Can’t believe it, but we haven’t been out to dinner since the first week of March. In the “good old days” we would bring a bottle of red to pay corkage, but always try to purchase a white or sparkling from the wine list too. IF we found a Merry Edwards Sauvignon Blanc on the list, which was an unusual occurrence, we would typically opt for it. Not only because it is easily one of the finest Sauvignon Blanc produced in California (I remember the thrill of drinking the ’07 vintage which received an unheard of 96 point rating from Wine Spectator), but more importantly Merry Edwards did not sell to retail merchants. With the pandemic and really the demise of modern restaurant dining as we once knew it, all has now changed!! So here we are…..Merry Edwards for your table is now available!!

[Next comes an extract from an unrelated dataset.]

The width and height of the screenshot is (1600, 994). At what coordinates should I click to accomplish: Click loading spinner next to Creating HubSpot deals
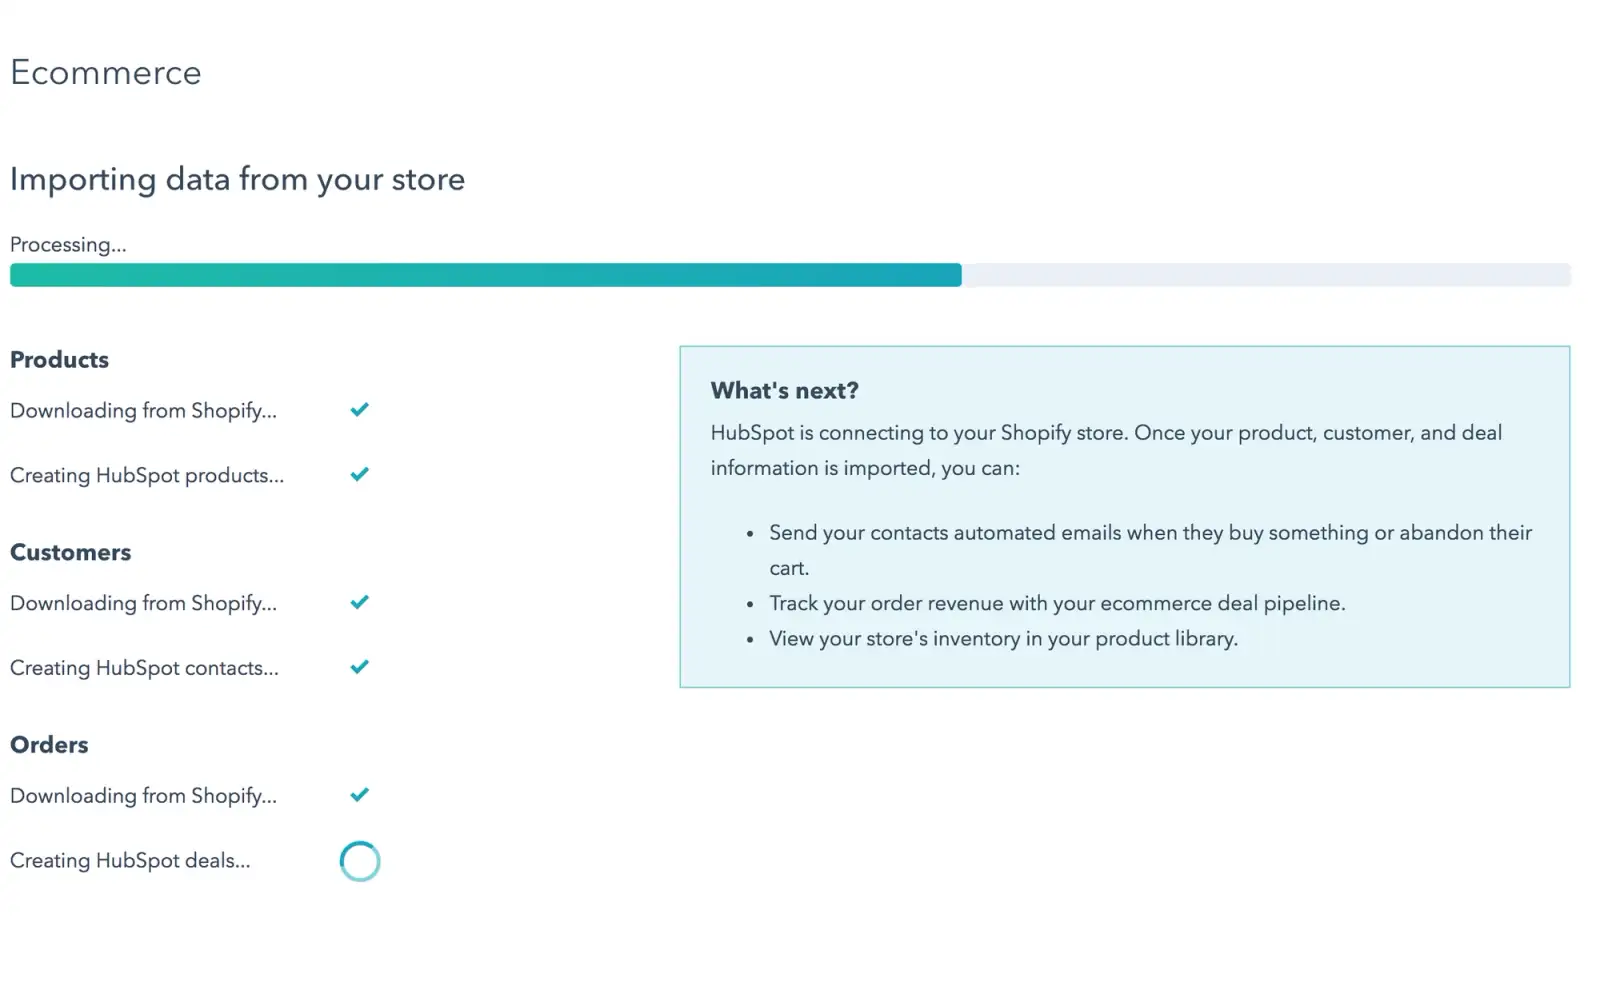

This Sauvignon Blanc includes 60% Estate fruit while the other 40% is coming from the winery’s more recently planted Meredith & Maefield vineyards. The extremely aromatic and floral Sauvignon Musqué clone makes up 42% of the blend; the balance is the Shenandoah clone. Note! This Sauvignon Blanc is fully barrel fermented in Tonnellerie Cadus French oak barrels (18% new). Lees stirring to enhance this rich full-bodied white was done twice weekly for six months.
Wine Spectator weighed in at the end of May with a 93 point rating – “A pretty thread of orange water adds an aromatic lift to the core of nectarine, apricot and lemon zest flavors, set on a succulent, fleshy frame. Dried ginger, honeysuckle and melon notes linger on the long, expressive finish. Drink now.”